TEXT >>
The phone call came at three o’clock this morning… It was time. I rushed up the road in my pajamas and watched as my daughter and son-in-law drove off to the hospital in Stavanger, to bring their third child into the world.
The other two children were still fast a sleep, so I crept into the spare room and tried to go back to sleep too. I tossed and turned with worry (that’s something I can’t control) and at the same time, was positively giddy with joy. Excitement got the best of me and since it was too early to start calling people in Norway, I started texting people in America. There’s always someone to talk too in another time zone…
I think I may have dozed off a little before six and then heard my granddaughter getting up. After explaining where her mom and dad were she climbed into bed with me, but she’s apparently inherited my stress gene and couldn’t stop talking. By six thirty we were downstairs making tea. Her brother got up around seven thirty and took the news in more quiet, typical male fashion.

BRIEF >>
Please extract the passage of the text between "The other two" and "typical male fashion.", inclusive, copying it word for word. Work from the text above and nothing else.

DATASET ENTRIES >>
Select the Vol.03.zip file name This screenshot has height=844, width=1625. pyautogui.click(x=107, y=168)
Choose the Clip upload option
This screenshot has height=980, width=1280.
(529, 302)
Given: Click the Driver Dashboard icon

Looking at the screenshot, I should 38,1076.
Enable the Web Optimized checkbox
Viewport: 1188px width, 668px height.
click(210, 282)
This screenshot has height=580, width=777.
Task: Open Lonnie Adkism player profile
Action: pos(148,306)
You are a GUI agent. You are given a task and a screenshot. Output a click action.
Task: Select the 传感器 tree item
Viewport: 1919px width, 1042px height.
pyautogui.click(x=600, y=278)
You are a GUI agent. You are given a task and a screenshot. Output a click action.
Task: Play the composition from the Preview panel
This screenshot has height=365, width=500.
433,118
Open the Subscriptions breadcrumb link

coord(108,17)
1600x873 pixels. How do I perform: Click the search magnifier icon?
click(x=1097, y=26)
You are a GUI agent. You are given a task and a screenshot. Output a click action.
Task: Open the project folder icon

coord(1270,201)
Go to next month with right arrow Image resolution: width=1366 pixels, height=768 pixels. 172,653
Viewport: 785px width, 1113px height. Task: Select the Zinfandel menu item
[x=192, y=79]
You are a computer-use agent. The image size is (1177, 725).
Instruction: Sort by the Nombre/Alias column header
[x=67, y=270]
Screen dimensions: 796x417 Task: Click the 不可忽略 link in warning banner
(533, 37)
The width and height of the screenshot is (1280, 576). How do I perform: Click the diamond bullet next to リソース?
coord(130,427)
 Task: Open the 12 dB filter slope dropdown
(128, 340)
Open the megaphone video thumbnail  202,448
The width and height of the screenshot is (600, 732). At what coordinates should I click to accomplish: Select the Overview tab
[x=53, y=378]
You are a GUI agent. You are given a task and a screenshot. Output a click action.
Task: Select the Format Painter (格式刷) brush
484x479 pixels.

TASK SOLUTION >>
The other two children were still fast a sleep, so I crept into the spare room and tried to go back to sleep too. I tossed and turned with worry (that’s something I can’t control) and at the same time, was positively giddy with joy. Excitement got the best of me and since it was too early to start calling people in Norway, I started texting people in America. There’s always someone to talk too in another time zone…
I think I may have dozed off a little before six and then heard my granddaughter getting up. After explaining where her mom and dad were she climbed into bed with me, but she’s apparently inherited my stress gene and couldn’t stop talking. By six thirty we were downstairs making tea. Her brother got up around seven thirty and took the news in more quiet, typical male fashion.